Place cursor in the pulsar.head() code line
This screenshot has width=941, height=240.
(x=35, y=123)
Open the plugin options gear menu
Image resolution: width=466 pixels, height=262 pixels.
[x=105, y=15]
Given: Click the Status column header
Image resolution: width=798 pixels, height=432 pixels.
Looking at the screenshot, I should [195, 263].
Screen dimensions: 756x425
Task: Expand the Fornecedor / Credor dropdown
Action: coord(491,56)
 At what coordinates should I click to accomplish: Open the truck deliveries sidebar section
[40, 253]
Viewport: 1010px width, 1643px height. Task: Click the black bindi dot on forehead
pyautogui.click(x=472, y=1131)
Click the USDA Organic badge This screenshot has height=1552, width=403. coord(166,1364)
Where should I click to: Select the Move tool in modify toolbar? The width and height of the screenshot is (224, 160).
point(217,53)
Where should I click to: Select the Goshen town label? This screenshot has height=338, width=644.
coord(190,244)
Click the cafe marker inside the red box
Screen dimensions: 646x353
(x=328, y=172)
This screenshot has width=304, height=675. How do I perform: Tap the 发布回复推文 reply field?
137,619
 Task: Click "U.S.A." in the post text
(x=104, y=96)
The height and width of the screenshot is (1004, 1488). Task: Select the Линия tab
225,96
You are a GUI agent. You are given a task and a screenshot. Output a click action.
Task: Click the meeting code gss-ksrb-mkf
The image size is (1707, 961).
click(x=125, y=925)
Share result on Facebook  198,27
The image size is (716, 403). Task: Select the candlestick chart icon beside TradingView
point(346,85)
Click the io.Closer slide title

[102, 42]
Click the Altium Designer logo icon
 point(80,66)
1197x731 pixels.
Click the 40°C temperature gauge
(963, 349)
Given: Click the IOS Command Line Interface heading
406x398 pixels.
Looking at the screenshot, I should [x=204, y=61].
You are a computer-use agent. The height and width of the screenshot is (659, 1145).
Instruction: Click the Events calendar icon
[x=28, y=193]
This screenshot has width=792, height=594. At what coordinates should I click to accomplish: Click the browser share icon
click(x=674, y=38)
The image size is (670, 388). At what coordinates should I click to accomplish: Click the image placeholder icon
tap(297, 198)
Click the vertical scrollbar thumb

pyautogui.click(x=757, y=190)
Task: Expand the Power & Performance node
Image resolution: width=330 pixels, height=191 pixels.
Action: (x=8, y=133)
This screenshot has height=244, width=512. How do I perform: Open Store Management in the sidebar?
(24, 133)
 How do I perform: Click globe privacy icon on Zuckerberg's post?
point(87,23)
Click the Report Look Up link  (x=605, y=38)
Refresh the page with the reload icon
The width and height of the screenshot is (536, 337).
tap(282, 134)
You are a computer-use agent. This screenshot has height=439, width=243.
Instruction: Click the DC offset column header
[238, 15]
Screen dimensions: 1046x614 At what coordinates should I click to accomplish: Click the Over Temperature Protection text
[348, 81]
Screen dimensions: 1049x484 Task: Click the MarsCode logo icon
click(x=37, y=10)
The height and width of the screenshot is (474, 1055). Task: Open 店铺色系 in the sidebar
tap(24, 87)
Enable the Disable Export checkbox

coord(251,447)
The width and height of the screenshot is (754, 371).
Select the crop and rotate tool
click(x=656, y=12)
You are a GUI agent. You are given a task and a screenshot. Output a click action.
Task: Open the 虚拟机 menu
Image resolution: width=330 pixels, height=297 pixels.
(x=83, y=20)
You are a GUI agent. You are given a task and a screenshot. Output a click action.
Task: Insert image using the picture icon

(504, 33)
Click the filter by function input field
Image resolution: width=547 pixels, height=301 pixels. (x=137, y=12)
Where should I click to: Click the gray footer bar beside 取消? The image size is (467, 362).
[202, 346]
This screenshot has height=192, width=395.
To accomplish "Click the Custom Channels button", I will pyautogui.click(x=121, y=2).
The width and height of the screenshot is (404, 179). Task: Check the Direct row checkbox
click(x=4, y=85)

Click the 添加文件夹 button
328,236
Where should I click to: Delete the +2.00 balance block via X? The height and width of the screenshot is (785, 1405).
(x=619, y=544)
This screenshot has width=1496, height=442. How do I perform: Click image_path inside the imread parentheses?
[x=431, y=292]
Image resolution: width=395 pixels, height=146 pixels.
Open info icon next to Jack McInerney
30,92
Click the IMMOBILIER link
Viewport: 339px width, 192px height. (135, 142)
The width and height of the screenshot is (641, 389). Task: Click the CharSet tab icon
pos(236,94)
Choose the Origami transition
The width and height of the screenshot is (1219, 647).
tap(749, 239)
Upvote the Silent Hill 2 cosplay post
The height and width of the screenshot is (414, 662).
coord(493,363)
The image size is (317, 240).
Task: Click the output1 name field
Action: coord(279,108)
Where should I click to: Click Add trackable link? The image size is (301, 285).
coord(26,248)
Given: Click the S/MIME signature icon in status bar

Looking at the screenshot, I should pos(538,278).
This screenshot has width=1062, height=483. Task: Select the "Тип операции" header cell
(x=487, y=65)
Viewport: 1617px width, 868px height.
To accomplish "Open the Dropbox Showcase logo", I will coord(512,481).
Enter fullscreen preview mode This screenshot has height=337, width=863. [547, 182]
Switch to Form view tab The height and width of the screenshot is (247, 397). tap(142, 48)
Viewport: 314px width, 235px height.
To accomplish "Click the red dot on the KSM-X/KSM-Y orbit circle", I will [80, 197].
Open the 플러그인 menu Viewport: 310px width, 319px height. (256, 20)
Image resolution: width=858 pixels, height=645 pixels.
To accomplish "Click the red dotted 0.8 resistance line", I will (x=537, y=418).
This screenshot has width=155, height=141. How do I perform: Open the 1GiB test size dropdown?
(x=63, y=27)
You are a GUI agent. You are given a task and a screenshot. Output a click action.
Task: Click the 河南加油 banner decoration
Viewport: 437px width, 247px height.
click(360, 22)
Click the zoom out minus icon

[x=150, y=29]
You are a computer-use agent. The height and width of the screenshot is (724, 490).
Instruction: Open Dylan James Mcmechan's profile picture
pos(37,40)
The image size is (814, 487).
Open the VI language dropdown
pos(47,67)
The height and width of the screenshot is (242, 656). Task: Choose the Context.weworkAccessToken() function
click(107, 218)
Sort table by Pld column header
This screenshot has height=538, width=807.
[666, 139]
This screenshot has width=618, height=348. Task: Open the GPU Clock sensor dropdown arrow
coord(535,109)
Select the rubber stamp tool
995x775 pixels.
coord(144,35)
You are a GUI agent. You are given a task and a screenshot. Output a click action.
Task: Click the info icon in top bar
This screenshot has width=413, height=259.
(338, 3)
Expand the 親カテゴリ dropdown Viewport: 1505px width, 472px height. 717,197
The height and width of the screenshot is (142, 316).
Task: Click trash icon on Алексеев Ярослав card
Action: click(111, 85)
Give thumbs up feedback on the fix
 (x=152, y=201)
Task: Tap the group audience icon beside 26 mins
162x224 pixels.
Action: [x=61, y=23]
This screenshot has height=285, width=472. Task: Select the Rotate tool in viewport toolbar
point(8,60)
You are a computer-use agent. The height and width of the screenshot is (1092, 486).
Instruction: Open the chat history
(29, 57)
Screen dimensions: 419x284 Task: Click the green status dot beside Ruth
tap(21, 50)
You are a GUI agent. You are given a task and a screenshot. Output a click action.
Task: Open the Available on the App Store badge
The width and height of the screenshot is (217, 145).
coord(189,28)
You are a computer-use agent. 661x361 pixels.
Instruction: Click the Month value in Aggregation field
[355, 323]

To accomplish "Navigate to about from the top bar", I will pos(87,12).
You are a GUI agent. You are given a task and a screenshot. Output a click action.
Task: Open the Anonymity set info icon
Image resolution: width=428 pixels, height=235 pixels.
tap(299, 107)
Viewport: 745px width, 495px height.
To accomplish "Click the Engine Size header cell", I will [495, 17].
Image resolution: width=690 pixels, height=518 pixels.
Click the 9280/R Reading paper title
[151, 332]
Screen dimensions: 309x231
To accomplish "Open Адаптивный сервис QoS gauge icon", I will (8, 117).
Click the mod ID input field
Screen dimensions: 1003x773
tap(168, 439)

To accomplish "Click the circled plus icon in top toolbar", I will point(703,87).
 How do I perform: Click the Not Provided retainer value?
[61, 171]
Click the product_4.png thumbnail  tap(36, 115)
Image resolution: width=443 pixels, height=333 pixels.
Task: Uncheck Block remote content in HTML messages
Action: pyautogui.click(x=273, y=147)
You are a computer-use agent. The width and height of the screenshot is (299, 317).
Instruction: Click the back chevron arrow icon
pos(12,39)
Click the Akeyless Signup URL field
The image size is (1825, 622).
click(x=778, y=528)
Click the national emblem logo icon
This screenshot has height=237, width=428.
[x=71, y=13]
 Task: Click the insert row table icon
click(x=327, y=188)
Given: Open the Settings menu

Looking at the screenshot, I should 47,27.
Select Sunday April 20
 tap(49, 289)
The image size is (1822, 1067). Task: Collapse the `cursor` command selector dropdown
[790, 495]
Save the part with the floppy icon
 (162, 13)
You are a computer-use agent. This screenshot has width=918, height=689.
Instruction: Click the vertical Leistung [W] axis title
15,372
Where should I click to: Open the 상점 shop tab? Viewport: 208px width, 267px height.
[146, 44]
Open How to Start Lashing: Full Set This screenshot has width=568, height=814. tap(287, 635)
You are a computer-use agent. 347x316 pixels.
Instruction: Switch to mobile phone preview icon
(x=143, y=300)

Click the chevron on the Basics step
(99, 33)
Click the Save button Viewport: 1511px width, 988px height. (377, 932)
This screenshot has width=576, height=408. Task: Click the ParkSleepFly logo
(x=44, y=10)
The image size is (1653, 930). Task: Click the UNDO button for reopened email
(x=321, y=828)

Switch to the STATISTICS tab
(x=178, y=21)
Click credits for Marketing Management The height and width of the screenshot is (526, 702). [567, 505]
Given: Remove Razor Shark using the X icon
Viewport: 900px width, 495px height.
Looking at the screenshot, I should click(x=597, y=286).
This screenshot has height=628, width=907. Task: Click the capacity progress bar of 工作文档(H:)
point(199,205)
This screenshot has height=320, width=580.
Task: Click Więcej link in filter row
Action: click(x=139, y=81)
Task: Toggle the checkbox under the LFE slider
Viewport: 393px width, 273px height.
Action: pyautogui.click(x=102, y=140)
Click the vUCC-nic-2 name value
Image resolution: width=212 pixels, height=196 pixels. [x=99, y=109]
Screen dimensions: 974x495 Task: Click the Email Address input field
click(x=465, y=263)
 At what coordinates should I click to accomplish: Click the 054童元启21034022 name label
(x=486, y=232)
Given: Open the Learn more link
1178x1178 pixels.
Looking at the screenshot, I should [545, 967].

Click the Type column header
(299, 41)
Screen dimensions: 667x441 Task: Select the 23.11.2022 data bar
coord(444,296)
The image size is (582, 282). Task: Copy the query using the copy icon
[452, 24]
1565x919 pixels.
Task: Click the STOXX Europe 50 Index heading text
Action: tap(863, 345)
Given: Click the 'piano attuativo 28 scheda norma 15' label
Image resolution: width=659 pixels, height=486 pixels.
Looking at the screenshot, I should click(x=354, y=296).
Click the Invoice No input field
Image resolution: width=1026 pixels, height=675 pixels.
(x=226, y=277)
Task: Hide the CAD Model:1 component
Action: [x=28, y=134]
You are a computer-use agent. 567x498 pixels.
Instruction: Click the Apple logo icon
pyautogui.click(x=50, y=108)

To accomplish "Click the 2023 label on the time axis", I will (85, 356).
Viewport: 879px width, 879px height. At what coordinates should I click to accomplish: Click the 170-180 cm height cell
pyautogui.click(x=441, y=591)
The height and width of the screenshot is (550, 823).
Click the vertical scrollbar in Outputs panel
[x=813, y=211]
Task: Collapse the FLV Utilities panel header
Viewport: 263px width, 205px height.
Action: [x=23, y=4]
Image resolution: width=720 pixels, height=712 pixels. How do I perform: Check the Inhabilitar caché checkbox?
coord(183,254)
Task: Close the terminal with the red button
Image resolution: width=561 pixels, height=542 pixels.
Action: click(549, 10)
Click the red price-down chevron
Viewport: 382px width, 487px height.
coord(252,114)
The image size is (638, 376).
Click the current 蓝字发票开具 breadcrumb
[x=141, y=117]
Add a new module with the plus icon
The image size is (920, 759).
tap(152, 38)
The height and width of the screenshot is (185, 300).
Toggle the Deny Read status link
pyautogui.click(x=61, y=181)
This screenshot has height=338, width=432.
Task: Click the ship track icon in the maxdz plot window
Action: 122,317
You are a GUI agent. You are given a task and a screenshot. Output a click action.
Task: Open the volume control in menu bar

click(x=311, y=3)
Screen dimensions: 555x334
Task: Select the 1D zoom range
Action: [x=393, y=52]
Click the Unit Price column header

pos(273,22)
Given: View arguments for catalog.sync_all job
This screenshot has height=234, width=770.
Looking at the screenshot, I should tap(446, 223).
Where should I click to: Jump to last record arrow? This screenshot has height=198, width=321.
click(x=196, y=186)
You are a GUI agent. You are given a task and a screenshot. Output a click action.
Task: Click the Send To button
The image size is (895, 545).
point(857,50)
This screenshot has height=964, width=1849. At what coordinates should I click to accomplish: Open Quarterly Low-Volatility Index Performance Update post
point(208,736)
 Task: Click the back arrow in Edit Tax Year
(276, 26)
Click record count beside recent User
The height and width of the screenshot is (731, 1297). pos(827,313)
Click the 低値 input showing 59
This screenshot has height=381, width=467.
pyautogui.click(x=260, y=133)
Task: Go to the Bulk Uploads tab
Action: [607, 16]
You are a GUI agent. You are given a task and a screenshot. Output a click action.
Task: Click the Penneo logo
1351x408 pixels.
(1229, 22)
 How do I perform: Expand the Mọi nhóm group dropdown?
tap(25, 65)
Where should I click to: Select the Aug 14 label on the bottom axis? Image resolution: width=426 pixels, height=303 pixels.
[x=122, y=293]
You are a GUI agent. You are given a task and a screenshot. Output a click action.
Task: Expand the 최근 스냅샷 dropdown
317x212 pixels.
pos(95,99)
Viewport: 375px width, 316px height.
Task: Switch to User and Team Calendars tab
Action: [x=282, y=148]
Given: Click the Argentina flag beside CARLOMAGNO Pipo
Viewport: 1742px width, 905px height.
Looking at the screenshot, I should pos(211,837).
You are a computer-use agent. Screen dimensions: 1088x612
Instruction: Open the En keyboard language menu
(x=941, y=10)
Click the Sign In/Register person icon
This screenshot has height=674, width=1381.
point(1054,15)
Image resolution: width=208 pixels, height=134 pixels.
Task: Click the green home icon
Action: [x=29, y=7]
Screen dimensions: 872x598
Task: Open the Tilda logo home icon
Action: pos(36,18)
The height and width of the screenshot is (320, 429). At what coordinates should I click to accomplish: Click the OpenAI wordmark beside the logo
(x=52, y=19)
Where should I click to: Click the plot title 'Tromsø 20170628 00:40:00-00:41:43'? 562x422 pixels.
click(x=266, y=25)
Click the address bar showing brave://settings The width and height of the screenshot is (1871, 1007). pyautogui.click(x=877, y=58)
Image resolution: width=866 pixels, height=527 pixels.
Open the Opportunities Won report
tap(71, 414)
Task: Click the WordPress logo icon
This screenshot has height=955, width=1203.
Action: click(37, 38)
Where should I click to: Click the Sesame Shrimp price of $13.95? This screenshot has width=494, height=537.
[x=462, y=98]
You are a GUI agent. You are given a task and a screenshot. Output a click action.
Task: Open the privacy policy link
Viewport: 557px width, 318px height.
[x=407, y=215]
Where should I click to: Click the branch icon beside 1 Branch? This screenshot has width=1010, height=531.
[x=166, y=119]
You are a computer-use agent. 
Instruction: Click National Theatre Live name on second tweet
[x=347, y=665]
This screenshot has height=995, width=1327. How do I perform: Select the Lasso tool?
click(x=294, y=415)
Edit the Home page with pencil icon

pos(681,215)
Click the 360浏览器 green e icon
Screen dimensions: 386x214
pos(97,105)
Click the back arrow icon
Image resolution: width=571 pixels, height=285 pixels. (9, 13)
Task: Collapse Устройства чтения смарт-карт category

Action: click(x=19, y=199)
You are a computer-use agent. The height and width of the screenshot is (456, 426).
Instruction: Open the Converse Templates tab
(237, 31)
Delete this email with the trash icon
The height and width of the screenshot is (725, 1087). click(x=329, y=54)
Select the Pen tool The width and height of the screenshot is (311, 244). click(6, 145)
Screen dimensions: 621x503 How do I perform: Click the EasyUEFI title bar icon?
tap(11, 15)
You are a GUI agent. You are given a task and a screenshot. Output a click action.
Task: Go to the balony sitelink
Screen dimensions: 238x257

_ _ _ _ _ _ _

→ YOUR ASSIGNMENT: Among the lines above, repeat exactly those from the line with "The image size is (1707, 961)." to the line with "Given: Click the IOS", counting both ends.

→ PROBLEM SOLUTION:
The image size is (1707, 961).
click(x=125, y=925)
Share result on Facebook  198,27
The image size is (716, 403). Task: Select the candlestick chart icon beside TradingView
point(346,85)
Click the io.Closer slide title

[102, 42]
Click the Altium Designer logo icon
 point(80,66)
1197x731 pixels.
Click the 40°C temperature gauge
(963, 349)
Given: Click the IOS Command Line Interface heading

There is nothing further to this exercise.